Scrum is the most widely adopted agile framework. Developed by Ken Schwaber and Jeff Sutherland in the early 1990s and formalized in the 1995 OOPSLA paper, Scrum provides a structured but lightweight process for iterative development.

Scrum is defined by three pillars: - Transparency: The process and work must be visible to all - Inspection: Frequent inspection of artifacts and progress toward goals - Adaptation: If something deviates from expected results, the process must be adjusted

2.1 Scrum Roles

Product Owner (PO) - Owns the Product Backlog - Responsible for maximizing the value of the product - Represents stakeholders' interests to the development team - Accepts or rejects completed work - Single person, not a committee

Scrum Master (SM) - Servant-leader for the team - Facilitates Scrum events - Removes impediments that block the team - Coaches the team and organization on Scrum - Not a project manager or team lead in the traditional sense

Development Team - Cross-functional: contains all skills needed to deliver the product increment - Self-organizing: decides how to accomplish the work (not told by others) - 3–9 people (the "two-pizza rule") - No sub-teams or hierarchies within the development team - Collectively accountable for the increment

2.2 Scrum Events

The Sprint The heartbeat of Scrum. A Sprint is a time-boxed iteration of 1–4 weeks (commonly 2 weeks) during which a potentially releasable increment of the product is created.

Rules: - Duration is fixed (no extending Sprints) - No changes that endanger the Sprint Goal - Quality standards do not decrease - Can be cancelled only by the Product Owner (rare)

Sprint Lifecycle:

Day 0               Day 1-N              Last Day
   │                    │                    │
   ▼                    ▼                    ▼
Sprint         Daily work             Sprint Review
Planning    ─────────────────────────► Sprint Retro
   │          (Daily Standup each day)      │
   │                                        │
   └──────────── Sprint Goal ───────────────┘

Sprint Planning - Duration: Up to 8 hours for a 4-week Sprint (proportionally less for shorter Sprints) - Outputs: Sprint Goal, Sprint Backlog - Part 1: What can be done this Sprint? (PO presents top backlog items; team selects) - Part 2: How will the work be done? (Team creates tasks and estimates)

Daily Scrum (Daily Standup) - Duration: 15 minutes, every day - Format: Each team member addresses (traditionally): - What did I do yesterday that helped meet the Sprint Goal? - What will I do today to help meet the Sprint Goal? - Do I see any impediments? - Purpose: Inspect progress toward Sprint Goal and adapt the Sprint Backlog - Not a status report to management — it is the team coordinating with itself

Sprint Review - Duration: Up to 4 hours for a 4-week Sprint - The team demonstrates the completed increment to stakeholders - Stakeholders provide feedback; PO updates the backlog based on that feedback - Informal, collaborative, not a gate or approval meeting

Sprint Retrospective - Duration: Up to 3 hours for a 4-week Sprint - The team reflects on the process (not the product) - Identifies what went well, what didn't, and what to improve next Sprint - Key output: One or two actionable improvement items for the next Sprint

2.3 Scrum Artifacts

Product Backlog - An ordered list of everything that might be needed in the product - Single source of requirements for any changes - Owned and managed by the Product Owner - Items are called Product Backlog Items (PBIs) or User Stories - Higher-priority items are more refined (smaller, with clear acceptance criteria); lower-priority items are coarser - Never "complete" — evolves as the product and environment change

Example Product Backlog:

Priority   Story                                         Estimate
──────────┼──────────────────────────────────────────────┼──────────
1 (High)   User can log in with email/password           3 pts
2          User receives email confirmation on signup    2 pts
3          Admin can view all registered users           5 pts
4          User can reset forgotten password             3 pts
5 (Low)    Support OAuth login with Google               8 pts
...        ...                                           ...

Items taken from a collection

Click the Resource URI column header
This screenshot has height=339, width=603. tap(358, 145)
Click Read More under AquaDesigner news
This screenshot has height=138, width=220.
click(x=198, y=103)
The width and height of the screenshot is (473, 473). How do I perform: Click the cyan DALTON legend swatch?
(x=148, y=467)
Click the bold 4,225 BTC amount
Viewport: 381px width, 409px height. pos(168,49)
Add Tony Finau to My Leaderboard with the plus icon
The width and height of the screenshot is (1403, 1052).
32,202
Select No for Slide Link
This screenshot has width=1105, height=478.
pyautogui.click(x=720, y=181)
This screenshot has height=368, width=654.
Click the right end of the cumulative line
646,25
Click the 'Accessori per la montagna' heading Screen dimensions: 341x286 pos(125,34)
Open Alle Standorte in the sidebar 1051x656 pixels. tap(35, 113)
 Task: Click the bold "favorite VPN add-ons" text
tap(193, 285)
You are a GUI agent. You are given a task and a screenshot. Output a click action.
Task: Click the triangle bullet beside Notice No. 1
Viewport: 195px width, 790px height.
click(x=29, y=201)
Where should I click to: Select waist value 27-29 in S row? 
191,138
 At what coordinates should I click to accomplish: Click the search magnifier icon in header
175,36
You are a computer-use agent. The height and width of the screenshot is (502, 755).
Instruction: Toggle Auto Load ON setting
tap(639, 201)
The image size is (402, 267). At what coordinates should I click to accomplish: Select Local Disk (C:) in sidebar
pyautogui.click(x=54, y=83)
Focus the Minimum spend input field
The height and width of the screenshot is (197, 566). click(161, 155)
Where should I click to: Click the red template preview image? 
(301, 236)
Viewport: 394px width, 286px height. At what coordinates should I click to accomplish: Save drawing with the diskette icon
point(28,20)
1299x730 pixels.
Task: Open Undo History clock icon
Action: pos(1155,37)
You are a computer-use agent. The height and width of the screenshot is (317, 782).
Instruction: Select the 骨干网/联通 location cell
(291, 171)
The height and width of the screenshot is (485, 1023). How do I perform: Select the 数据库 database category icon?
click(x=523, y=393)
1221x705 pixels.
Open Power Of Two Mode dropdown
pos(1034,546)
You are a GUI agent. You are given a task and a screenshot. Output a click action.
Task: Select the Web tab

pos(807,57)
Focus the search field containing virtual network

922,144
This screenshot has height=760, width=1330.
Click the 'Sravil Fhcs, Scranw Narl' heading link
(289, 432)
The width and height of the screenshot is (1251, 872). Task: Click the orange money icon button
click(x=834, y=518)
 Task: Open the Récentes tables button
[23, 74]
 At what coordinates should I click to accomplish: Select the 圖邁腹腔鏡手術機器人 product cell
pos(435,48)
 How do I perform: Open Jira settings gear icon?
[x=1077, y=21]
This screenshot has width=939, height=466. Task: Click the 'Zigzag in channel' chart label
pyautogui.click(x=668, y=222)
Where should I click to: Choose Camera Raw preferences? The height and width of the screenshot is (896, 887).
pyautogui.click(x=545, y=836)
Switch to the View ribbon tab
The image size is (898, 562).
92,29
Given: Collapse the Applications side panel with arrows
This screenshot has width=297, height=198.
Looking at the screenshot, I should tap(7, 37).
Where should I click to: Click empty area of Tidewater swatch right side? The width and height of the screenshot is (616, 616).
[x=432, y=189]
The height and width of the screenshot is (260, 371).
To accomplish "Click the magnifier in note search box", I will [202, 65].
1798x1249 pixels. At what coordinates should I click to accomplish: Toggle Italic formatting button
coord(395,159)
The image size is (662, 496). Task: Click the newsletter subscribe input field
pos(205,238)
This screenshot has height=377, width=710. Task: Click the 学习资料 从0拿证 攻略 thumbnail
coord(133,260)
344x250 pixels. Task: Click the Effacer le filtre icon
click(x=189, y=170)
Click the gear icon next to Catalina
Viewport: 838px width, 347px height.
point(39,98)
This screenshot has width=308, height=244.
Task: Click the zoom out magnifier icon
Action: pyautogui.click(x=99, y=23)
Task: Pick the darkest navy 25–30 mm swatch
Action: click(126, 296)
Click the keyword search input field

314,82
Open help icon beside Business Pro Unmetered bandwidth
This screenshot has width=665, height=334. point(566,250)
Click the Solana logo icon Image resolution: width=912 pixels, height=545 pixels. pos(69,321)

■ Exercise set
1. In the Scrum text, how long does the Daily Scrum last?
2. Decide whether each statement agrees with the Scrum text, answering yes or no and quoting the words that settle it. (a) A committee can serve as Product Owner. (b) The Sprint Retrospective focuses on the process rather than the product. (c) A Sprint may be extended if the work is not finished.
3. Reproduce the part of the Scrum text between "Rules: - Duration" and "tasks and estimates)", inclusive.

■ Answers below
1. The Daily Scrum lasts 15 minutes, every day.

2.
(a) No: "Single person, not a committee"
(b) Yes: "The team reflects on the process (not the product)"
(c) No: "Duration is fixed (no extending Sprints)"

3.
Rules: - Duration is fixed (no extending Sprints) - No changes that endanger the Sprint Goal - Quality standards do not decrease - Can be cancelled only by the Product Owner (rare)

Sprint Lifecycle:

Day 0               Day 1-N              Last Day
   │                    │                    │
   ▼                    ▼                    ▼
Sprint         Daily work             Sprint Review
Planning    ─────────────────────────► Sprint Retro
   │          (Daily Standup each day)      │
   │                                        │
   └──────────── Sprint Goal ───────────────┘

Sprint Planning - Duration: Up to 8 hours for a 4-week Sprint (proportionally less for shorter Sprints) - Outputs: Sprint Goal, Sprint Backlog - Part 1: What can be done this Sprint? (PO presents top backlog items; team selects) - Part 2: How will the work be done? (Team creates tasks and estimates)